As she was approaching Skálar, fog rolled in without warning, blotting out the landscape and merging sea with sky. It felt like driving into an Impressionist painting, in which her destination kept receding as fast as she approached it; like entering a void in which time had ceased to have any meaning. Maybe, in a sense, this was true: maybe time was less important there; it mattered less what day it was, what hour it was, out here where people lived at one with nature.
When she ﬁnally reached it, the tiny hamlet of Skálar was wreathed in dense cloud. And now the feeling was more like being in a folk tale, an ominous, supernatural tale, set in a vague, shifting world. There was nothing solid, nothing real about her surroundings. Just as there had been nothing natural about her decision to turn her life upside down and promise to spend nearly a year out here, at the edge of the habitable world. But she must put a brave face on things: it wouldn’t do to pay too much attention to ﬁrst impressions.
She had passed a pinprick of light a little way back and remembered Sara saying the TV programme had mentioned a farm that counted as part of the village. And now she saw the dark shapes of houses looming through the billowing veils of grey vapour. If she hadn’t known better, she would have thought it was a ghost town. But there were people living here, she knew that. She began to have a powerful sensation of being watched; that here and there eyes were peering through the gaps between the curtains, curious about the identity of this newcomer.

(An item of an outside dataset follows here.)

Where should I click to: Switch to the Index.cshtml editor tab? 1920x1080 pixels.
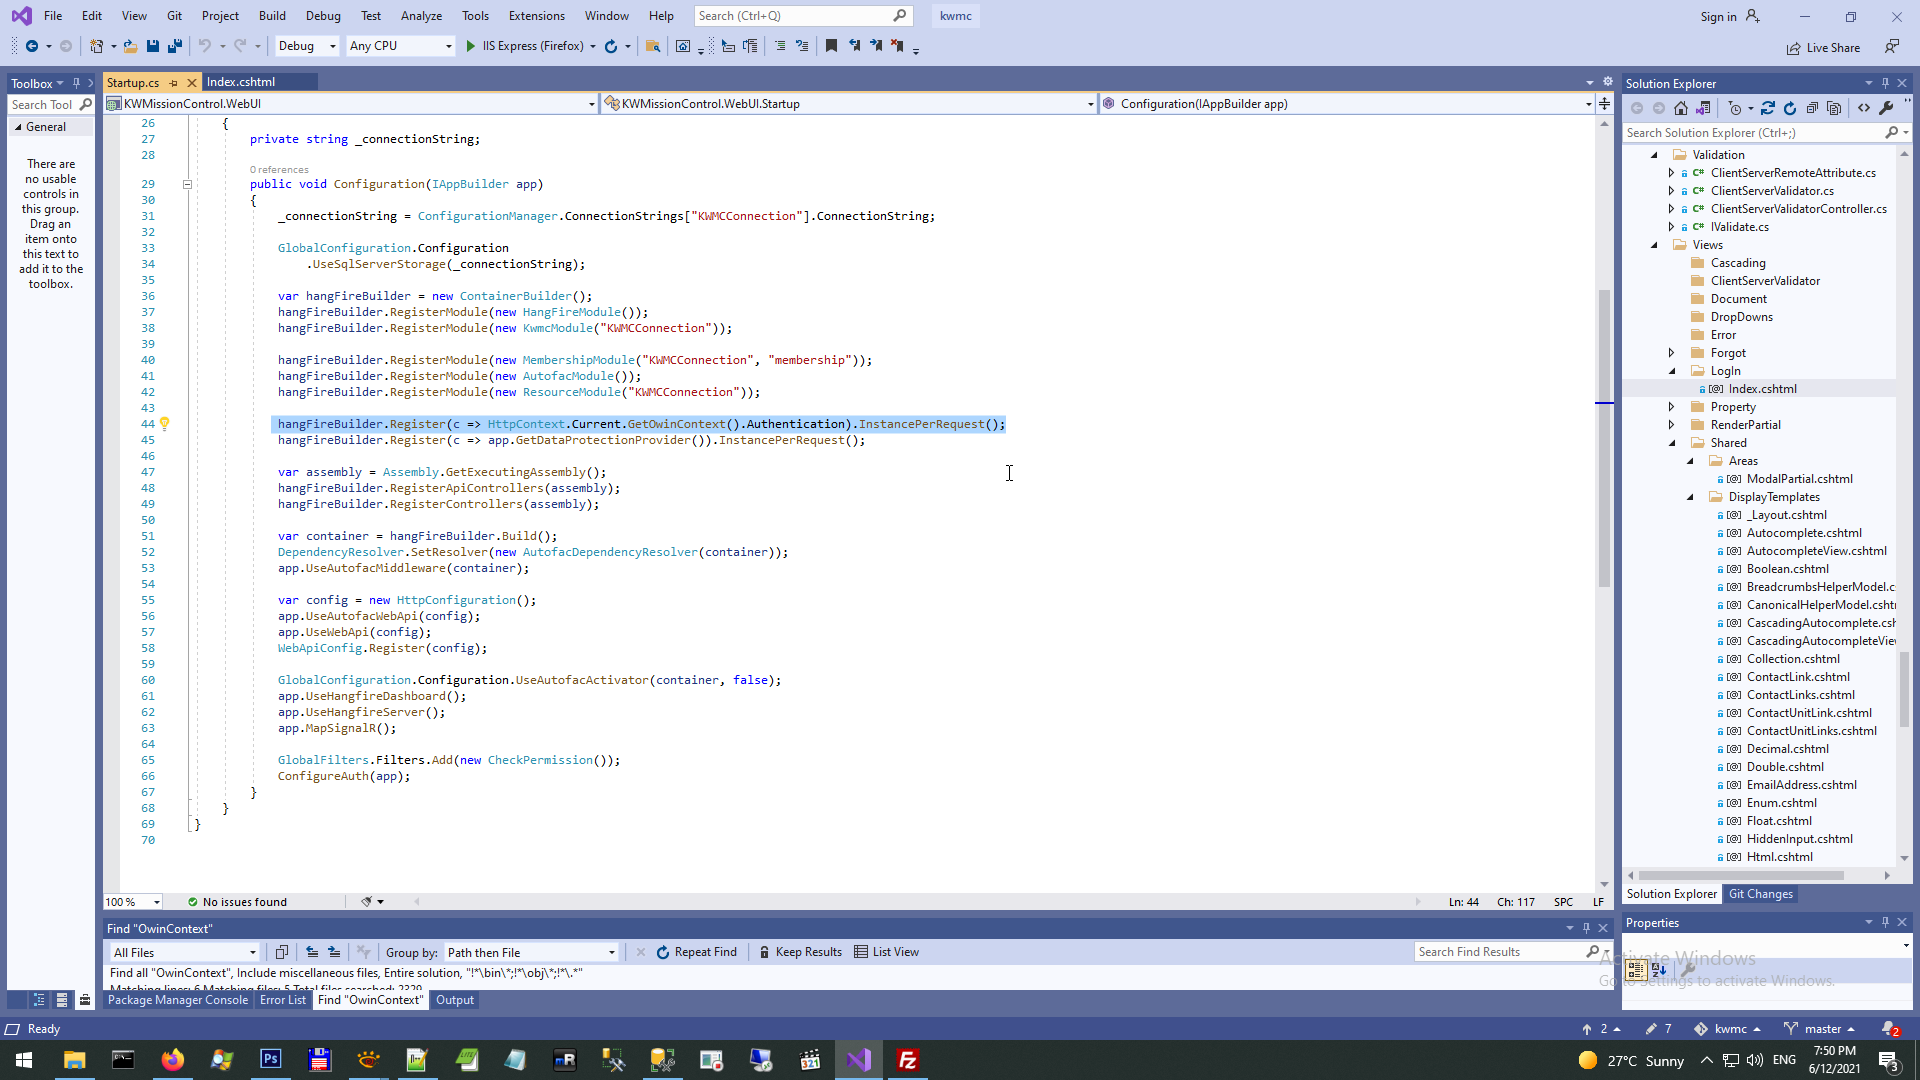click(x=241, y=82)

It was only an illusion created by the fog, Una told herself; just as it was the fog that was to blame for her impression that the place was deserted; that no one had lived here for decades. Of course that happened sometimes: whole villages vanished – the ﬁsh disappeared and the population upped sticks and left. Yet here ten stubborn souls had clung on, and she was about to increase their number by one. Now she had seen it for herself, she had no intention of settling here. One winter, she told herself, then she would head back down south, the richer for the experience, having used the time to get her life back on track.
She parked her car at the edge of the village, next to a handful of other vehicles. So there was life here after all. The village itself could only be entered on foot. She had been given a clear description of Salka’s house, in which she was to have the use of the attic ﬂat: a handsome, white, two-storey building, she had been told, dating from the turn of the century. As luck would have it, the ﬁrst building to meet her eyes was a house ﬁtting this description, right next to the car park. It was set back a little from the sea. The dense cloud stirred in the breeze, shifting and parting to reveal a number of other houses clustered around the water’s edge. To her right, she noticed a particularly imposing building, dominating the settlement from its position on a rise in the ground, and, down by the sea, she glimpsed an attractive old wooden church. She hadn’t necessarily expected that, in a community this tiny.
Una got out of the car and went to stand in front of Salka’s house, which had large windows in keeping with the period in which it was built. Now there was no question that she was being watched. The curtains in one of the downstairs windows moved, and she waited, expecting to see Salka herself appear in the gap, so she was rather taken aback when the face that appeared behind the glass was that of a little girl, of perhaps seven or eight years old, with long, pale hair.
Although Una could hardly make her out in the gloom, she felt sure the child was watching her.
It was 10 p.m. Should children be up this late?
Smiling, Una waved at the girl, but even as she raised her hand, the small ﬁgure vanished from sight behind the curtain.
Salka hadn’t mentioned that she had a daughter.
Una walked slowly up to the front door, feeling a little chilled now. She couldn’t see any doorbell, just a heavy, functional-looking copper-lion knocker. As she lifted it and brought it down, the noise echoed around the silent village, and only then did she notice how quiet it was here compared to Reykjavík. Apart from the lapping and sighing of waves from the shore, you could have heard a pin drop – until she shattered the hush with her knocking.